Work item — Every line with the word "picker" in it should be extracted from the data that follows.

START Task data

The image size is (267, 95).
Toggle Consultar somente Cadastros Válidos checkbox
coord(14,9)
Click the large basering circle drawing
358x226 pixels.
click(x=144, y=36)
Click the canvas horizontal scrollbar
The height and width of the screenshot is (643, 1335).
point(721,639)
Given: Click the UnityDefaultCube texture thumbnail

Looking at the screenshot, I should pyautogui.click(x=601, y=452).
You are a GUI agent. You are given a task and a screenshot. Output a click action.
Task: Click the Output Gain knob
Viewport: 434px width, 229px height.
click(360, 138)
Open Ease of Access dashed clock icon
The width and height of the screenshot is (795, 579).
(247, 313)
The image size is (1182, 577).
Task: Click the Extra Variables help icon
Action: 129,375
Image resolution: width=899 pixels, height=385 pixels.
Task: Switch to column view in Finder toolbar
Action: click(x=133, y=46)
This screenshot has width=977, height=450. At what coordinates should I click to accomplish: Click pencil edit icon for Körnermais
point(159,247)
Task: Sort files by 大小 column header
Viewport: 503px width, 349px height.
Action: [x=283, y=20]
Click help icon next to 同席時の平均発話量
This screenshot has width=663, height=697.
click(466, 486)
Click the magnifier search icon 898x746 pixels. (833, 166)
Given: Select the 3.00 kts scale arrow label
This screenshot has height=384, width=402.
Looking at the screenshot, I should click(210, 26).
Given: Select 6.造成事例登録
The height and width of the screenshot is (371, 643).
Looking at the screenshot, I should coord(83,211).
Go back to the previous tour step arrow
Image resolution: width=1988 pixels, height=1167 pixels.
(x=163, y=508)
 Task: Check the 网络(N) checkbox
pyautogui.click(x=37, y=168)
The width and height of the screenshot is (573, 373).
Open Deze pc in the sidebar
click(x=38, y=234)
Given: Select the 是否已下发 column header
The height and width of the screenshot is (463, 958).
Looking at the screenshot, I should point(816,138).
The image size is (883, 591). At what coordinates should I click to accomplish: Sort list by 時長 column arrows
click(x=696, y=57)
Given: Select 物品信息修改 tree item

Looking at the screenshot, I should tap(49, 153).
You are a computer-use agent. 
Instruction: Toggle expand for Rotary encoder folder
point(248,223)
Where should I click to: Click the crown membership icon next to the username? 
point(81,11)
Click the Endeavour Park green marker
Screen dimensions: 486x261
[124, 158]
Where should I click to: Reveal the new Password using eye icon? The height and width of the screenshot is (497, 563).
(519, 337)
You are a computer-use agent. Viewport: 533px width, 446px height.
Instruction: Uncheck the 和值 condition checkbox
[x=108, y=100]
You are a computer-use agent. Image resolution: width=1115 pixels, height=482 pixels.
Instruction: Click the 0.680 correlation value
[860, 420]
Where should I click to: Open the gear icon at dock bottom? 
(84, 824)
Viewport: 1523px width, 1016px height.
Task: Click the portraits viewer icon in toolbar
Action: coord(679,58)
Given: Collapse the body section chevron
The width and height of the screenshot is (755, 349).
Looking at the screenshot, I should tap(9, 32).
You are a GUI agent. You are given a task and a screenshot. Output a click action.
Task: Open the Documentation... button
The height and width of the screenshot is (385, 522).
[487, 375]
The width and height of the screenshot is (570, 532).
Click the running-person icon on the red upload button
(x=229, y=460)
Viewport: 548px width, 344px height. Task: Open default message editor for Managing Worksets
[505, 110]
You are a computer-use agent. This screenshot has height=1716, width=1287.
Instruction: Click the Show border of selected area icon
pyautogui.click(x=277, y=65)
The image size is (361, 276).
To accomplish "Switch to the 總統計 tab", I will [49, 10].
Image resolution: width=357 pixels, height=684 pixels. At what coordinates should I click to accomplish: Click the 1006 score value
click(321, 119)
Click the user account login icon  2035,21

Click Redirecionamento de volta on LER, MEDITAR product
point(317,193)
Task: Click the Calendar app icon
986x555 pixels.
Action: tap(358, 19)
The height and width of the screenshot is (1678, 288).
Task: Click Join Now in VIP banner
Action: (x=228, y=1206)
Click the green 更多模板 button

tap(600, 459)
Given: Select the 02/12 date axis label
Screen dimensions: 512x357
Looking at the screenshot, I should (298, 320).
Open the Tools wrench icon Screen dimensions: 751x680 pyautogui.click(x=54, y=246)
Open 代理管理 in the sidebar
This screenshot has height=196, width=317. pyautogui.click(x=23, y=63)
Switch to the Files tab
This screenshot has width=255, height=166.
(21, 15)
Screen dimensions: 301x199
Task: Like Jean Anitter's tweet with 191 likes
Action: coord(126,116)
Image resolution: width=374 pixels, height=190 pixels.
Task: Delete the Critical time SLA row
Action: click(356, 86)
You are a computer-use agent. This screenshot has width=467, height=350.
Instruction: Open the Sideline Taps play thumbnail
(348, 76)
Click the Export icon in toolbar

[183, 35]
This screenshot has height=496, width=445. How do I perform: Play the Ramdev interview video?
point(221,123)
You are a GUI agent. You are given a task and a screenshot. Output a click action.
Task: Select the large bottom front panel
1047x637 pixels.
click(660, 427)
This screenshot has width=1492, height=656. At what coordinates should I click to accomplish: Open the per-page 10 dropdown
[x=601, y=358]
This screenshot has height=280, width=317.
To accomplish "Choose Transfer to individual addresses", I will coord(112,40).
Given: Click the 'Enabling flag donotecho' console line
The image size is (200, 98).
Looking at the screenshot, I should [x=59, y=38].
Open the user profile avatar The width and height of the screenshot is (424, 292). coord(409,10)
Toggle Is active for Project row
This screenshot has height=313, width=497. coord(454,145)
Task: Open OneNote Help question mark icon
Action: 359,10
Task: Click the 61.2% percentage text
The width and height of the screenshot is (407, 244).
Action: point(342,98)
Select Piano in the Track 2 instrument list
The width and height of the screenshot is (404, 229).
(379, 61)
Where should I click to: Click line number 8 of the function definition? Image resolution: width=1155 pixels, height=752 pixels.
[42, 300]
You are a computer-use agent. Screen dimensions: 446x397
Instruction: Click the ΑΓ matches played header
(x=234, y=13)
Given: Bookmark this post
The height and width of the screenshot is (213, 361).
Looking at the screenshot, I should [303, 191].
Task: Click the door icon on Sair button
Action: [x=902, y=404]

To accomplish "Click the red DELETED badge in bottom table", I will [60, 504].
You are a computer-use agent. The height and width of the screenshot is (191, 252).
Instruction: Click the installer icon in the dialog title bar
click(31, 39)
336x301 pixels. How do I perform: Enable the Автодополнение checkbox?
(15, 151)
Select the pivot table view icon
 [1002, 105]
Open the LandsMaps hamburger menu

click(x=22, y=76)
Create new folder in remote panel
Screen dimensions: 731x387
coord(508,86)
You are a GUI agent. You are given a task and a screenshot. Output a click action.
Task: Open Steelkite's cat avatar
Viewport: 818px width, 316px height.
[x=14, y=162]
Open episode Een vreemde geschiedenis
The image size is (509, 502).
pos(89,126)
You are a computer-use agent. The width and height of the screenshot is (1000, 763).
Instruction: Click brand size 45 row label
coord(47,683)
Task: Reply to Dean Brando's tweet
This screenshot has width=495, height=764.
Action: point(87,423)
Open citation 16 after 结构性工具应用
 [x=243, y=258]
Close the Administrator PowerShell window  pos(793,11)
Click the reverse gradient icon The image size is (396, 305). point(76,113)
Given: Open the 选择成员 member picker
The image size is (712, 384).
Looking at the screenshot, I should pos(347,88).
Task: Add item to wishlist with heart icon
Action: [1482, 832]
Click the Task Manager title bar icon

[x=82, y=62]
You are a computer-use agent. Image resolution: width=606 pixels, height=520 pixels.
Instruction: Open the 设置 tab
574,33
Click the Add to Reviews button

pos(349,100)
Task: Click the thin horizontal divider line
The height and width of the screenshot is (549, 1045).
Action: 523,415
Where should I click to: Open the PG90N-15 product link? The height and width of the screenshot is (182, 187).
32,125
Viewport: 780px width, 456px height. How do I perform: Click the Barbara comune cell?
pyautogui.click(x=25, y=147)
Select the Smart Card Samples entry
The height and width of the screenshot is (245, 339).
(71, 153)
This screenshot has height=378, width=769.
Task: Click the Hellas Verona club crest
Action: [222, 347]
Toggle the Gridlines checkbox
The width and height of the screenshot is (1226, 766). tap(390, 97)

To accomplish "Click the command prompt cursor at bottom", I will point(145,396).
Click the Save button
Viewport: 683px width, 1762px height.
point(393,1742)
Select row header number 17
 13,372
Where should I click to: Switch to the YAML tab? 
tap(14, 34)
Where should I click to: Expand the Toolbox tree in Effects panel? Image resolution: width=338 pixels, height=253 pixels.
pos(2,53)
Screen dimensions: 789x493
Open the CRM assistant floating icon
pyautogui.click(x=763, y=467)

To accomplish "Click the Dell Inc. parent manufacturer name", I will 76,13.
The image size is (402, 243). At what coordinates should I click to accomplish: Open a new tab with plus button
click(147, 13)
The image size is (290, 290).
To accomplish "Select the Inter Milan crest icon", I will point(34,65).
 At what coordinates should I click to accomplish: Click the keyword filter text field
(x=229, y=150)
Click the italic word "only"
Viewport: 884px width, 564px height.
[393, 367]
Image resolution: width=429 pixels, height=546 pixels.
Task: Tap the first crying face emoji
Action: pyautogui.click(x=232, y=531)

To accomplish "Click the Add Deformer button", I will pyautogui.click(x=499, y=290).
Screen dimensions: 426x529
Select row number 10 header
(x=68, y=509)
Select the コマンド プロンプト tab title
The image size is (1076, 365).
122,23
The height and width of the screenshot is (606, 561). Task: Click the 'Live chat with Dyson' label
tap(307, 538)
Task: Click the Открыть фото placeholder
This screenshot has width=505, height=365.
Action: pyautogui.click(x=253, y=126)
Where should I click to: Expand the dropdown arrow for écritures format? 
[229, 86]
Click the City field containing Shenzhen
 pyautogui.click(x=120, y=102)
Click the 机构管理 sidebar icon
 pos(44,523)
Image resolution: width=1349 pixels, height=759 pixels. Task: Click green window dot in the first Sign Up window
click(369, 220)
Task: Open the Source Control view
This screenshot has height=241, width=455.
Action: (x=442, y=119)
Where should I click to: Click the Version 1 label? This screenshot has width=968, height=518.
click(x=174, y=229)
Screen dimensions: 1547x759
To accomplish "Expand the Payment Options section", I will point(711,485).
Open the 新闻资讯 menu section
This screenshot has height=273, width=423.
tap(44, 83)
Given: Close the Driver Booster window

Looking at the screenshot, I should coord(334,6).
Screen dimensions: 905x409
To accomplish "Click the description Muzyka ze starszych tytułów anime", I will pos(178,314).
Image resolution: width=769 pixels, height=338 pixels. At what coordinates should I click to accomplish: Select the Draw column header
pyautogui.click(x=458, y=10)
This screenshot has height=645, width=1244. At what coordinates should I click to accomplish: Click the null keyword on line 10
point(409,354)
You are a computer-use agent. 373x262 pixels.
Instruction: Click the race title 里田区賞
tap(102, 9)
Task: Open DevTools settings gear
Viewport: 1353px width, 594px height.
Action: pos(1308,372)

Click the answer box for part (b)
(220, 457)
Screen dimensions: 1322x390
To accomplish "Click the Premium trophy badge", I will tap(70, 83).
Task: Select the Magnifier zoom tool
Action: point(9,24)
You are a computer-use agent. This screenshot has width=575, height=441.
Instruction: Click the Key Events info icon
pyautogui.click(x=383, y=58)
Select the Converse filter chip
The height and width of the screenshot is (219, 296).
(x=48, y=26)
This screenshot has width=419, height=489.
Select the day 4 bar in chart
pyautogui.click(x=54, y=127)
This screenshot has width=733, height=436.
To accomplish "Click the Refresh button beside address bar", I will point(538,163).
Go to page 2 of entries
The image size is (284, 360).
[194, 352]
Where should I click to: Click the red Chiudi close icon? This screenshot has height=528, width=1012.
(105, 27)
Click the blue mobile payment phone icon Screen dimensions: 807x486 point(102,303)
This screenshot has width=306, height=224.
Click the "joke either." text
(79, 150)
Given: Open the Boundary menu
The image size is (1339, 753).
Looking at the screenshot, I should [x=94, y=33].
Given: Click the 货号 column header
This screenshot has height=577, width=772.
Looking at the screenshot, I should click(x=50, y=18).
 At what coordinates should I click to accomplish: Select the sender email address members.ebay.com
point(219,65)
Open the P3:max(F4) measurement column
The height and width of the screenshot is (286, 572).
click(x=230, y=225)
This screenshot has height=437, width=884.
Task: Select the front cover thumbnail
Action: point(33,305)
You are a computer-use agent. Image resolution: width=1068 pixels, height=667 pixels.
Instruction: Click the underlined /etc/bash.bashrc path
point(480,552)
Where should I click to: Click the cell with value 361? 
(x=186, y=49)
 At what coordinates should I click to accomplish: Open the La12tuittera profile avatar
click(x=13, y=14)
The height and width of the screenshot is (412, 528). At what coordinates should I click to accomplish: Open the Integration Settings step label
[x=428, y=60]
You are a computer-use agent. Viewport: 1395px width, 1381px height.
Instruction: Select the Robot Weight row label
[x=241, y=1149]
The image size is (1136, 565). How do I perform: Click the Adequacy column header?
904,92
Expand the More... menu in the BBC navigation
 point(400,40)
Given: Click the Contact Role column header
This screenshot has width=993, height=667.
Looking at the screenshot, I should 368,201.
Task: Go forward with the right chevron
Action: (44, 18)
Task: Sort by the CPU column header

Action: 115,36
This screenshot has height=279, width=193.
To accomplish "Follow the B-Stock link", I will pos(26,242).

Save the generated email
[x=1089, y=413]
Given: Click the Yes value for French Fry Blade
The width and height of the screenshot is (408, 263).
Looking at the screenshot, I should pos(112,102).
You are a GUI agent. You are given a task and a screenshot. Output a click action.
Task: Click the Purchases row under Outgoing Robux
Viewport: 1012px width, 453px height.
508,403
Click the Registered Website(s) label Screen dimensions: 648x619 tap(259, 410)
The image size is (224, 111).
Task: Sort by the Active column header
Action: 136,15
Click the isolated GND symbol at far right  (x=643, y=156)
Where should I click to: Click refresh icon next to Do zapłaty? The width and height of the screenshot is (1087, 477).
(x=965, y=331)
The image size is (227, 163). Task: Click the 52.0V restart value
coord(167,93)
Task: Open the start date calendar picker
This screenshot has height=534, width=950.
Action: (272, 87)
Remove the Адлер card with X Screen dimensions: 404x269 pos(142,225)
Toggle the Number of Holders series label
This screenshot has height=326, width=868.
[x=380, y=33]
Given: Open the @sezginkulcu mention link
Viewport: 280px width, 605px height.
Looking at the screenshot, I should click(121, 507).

END Task data

Exercise answer —
Given: Open the 选择成员 member picker
Task: Open the start date calendar picker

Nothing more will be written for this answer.